Murray Vernon

Personal information
- Full name: Murray Trevor Vernon
- Born: 9 February 1937 Kondinin, Western Australia
- Died: 16 April 2013 (aged 76) Perth, Western Australia
- Batting: Left-handed
- Bowling: Right-arm leg spin
- Role: Batsman

Domestic team information
- 1955/56–1967/68: Western Australia

Career statistics
| Competition | First-class |
| Matches | 73 |
| Runs scored | 4,169 |
| Batting average | 34.74 |
| 100s/50s | 8/22 |
| Top score | 173 |
| Balls bowled | 410 |
| Wickets | 9 |
| Bowling average | 25.66 |
| 5 wickets in innings | 0 |
| 10 wickets in match | 0 |
| Best bowling | 3/15 |
| Catches/stumpings | 57/– |
- Source: CricketArchive, 20 April 2013

= Murray Vernon =

Australian cricketer

Murray Trevor Vernon (9 February 1937 – 16 April 2013) was an Australian cricketer who played regularly for Western Australia from the late 1950s to the late 1960s.

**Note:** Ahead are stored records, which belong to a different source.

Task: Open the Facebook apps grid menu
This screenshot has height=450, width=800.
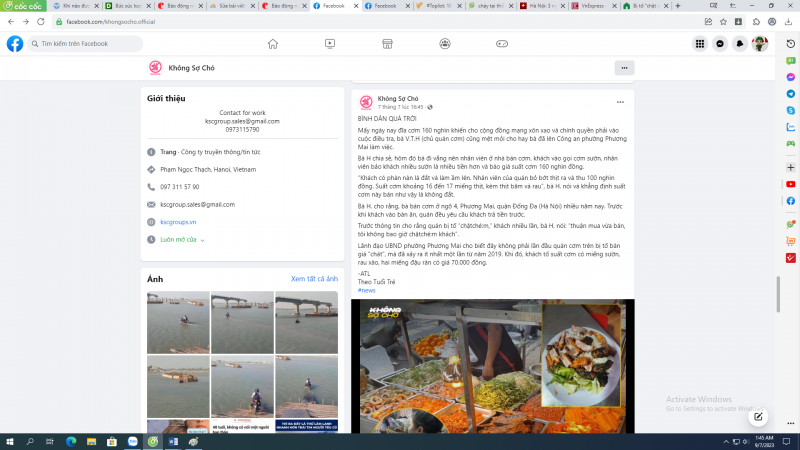Action: point(699,44)
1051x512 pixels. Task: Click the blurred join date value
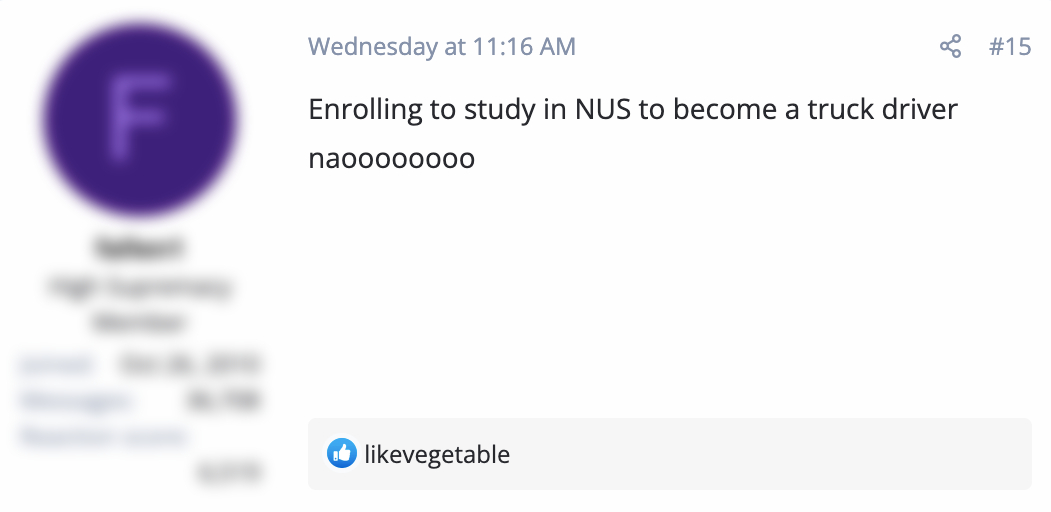point(190,364)
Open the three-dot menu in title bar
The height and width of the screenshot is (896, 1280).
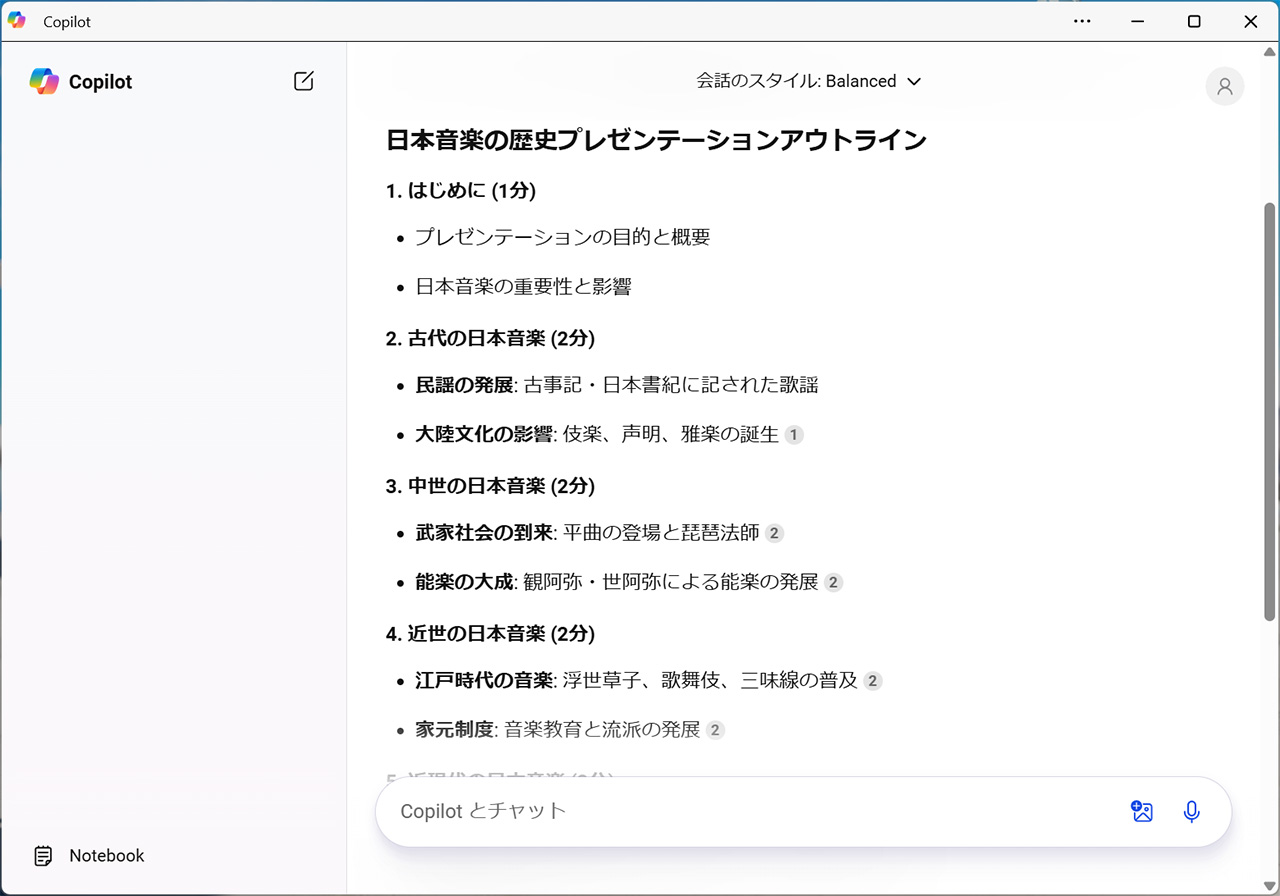pyautogui.click(x=1082, y=21)
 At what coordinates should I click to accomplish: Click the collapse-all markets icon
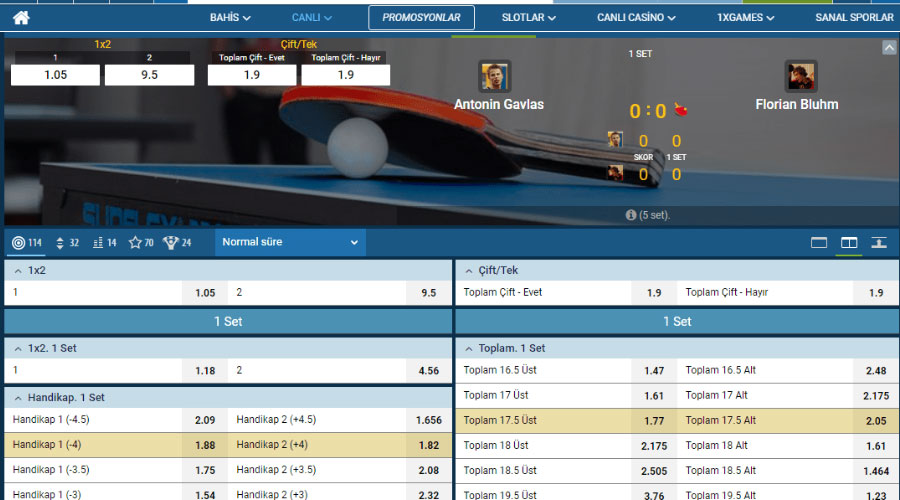(879, 242)
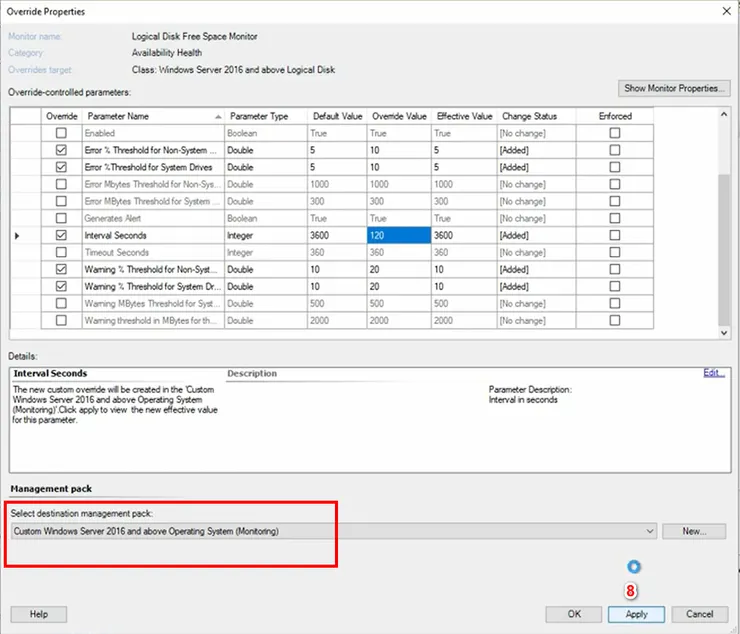Viewport: 740px width, 634px height.
Task: Check Enforced for Timeout Seconds row
Action: pos(614,252)
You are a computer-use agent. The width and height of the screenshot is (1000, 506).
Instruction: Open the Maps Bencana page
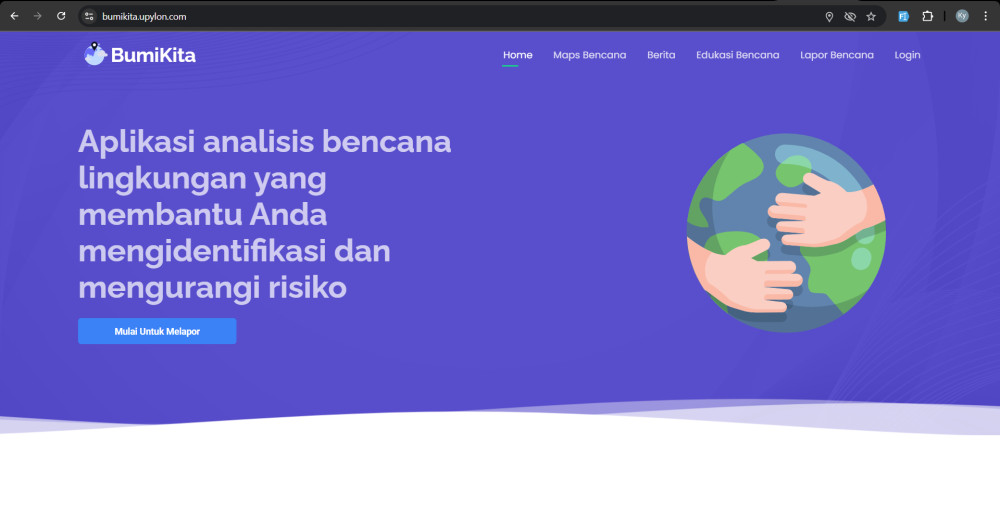point(589,55)
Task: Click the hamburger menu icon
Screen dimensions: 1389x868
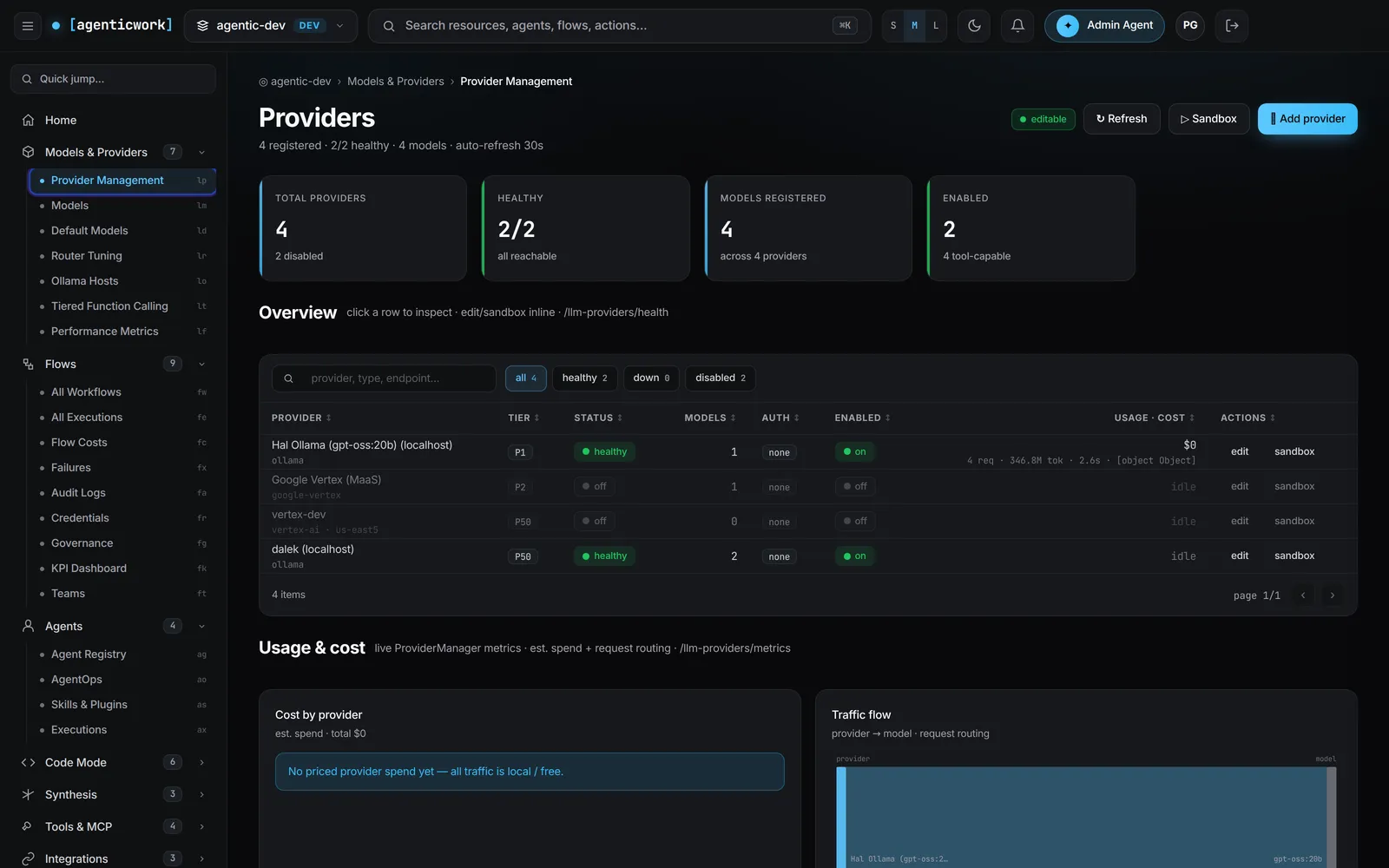Action: [28, 26]
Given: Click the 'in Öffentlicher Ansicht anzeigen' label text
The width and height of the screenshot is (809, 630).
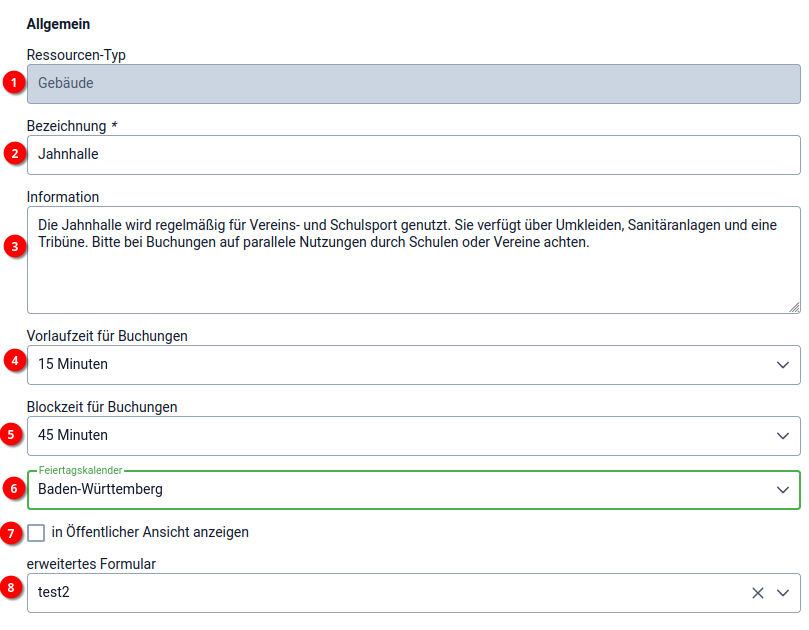Looking at the screenshot, I should (150, 533).
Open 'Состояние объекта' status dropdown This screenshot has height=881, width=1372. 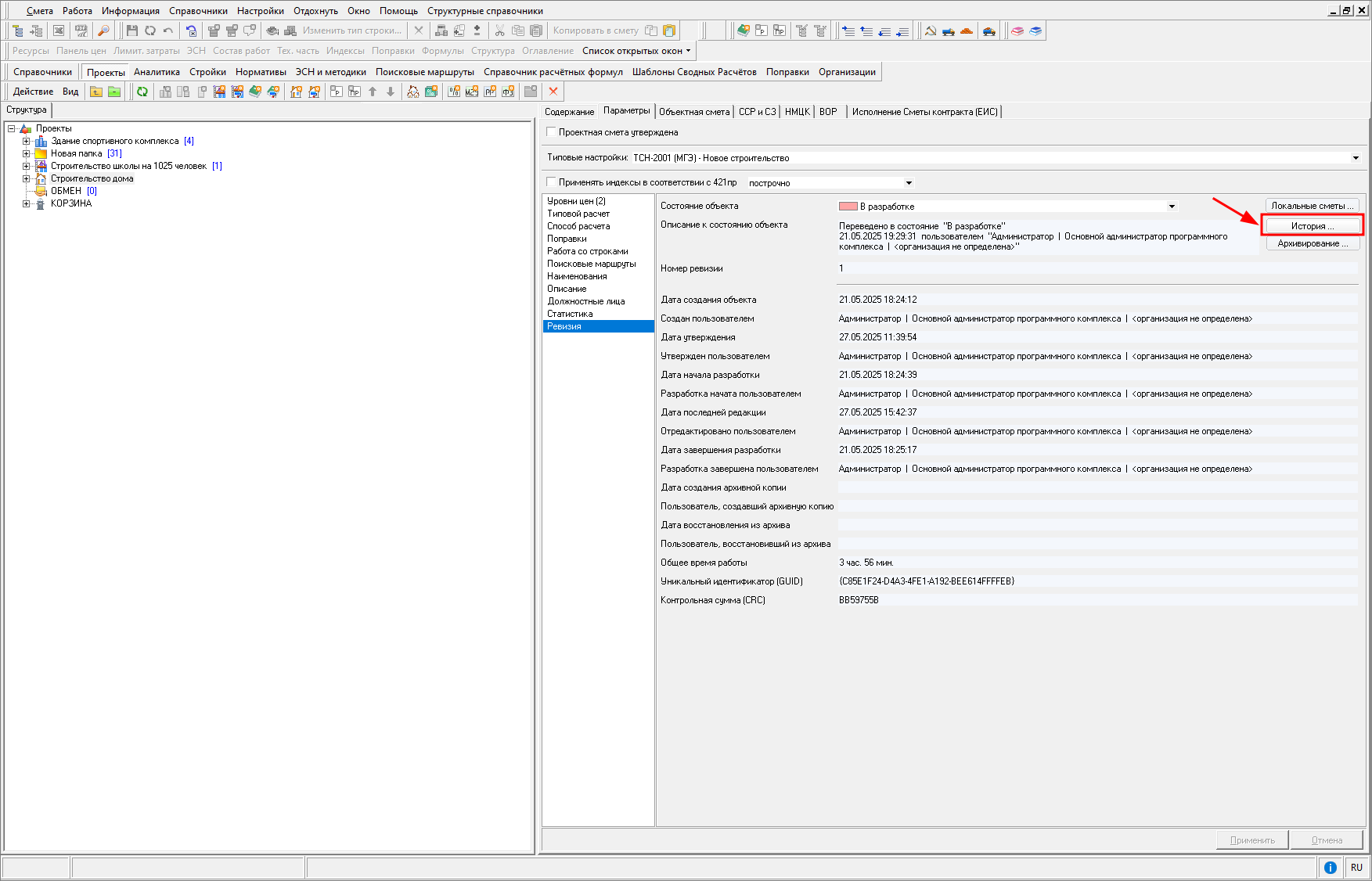pos(1172,207)
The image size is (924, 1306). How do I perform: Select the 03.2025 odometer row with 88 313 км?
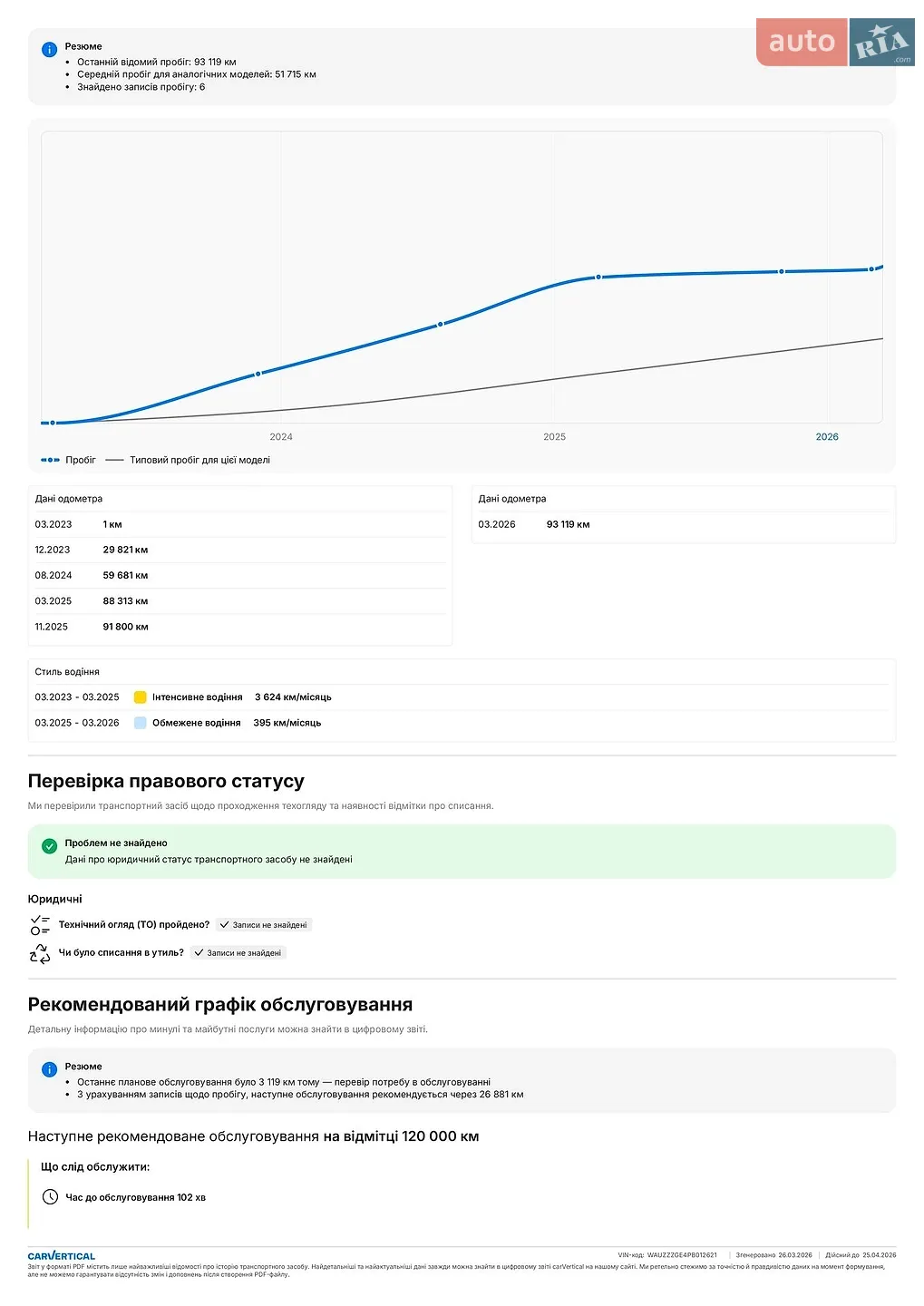click(240, 601)
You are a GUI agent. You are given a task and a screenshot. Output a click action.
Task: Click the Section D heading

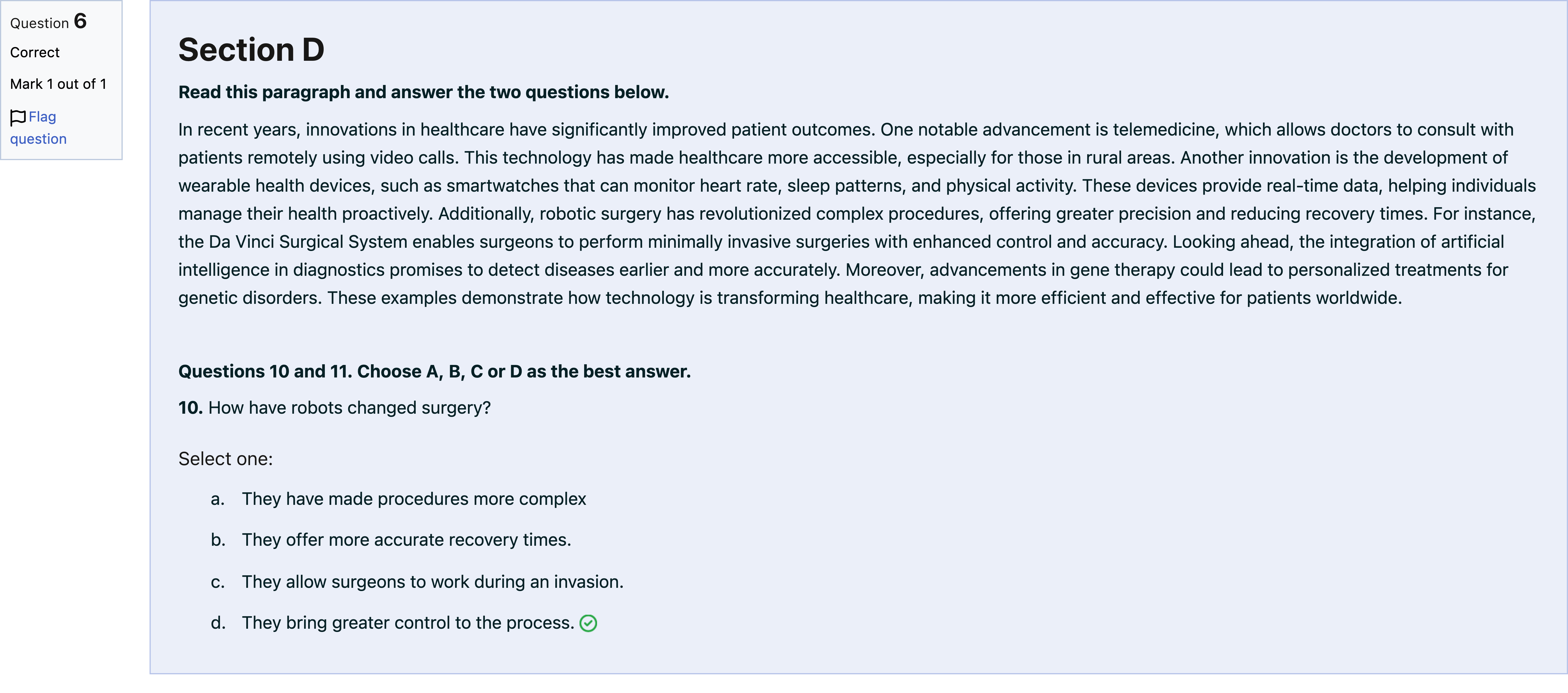point(251,49)
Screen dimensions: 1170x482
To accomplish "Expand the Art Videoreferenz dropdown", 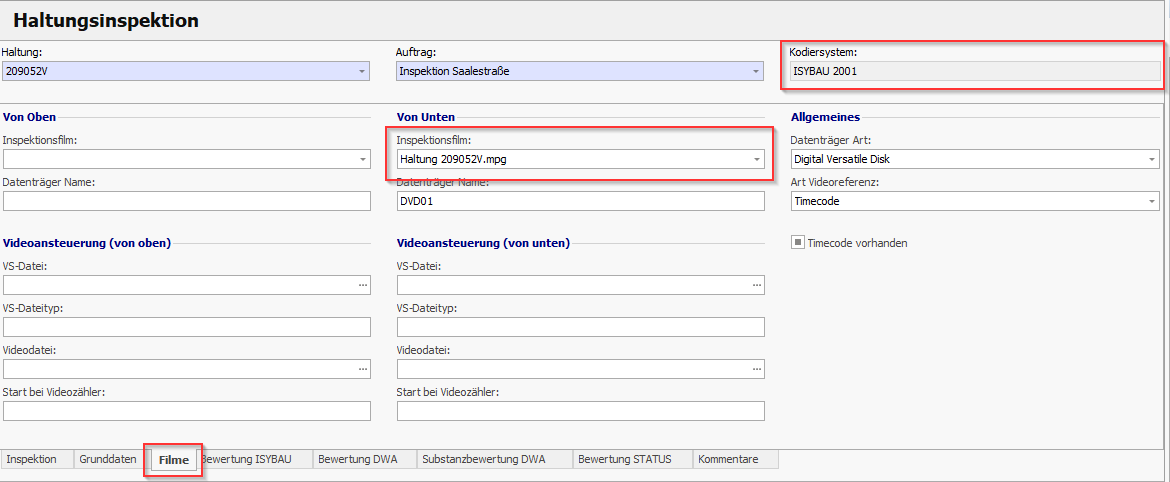I will point(1152,201).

Vernon scored 4067 runs for Western Australia at an average of 34.76 with a highest score of 173, including eight centuries. He captained Western Australia in two matches in the 1962–63 season when Barry Shepherd was unavailable, losing both. Born in Kondinin and growing up in South Perth, he attended Wesley College. He also captained Melville in the Western Australian Grade Cricket competition. Vernon died in Perth in April 2013, after a short illness.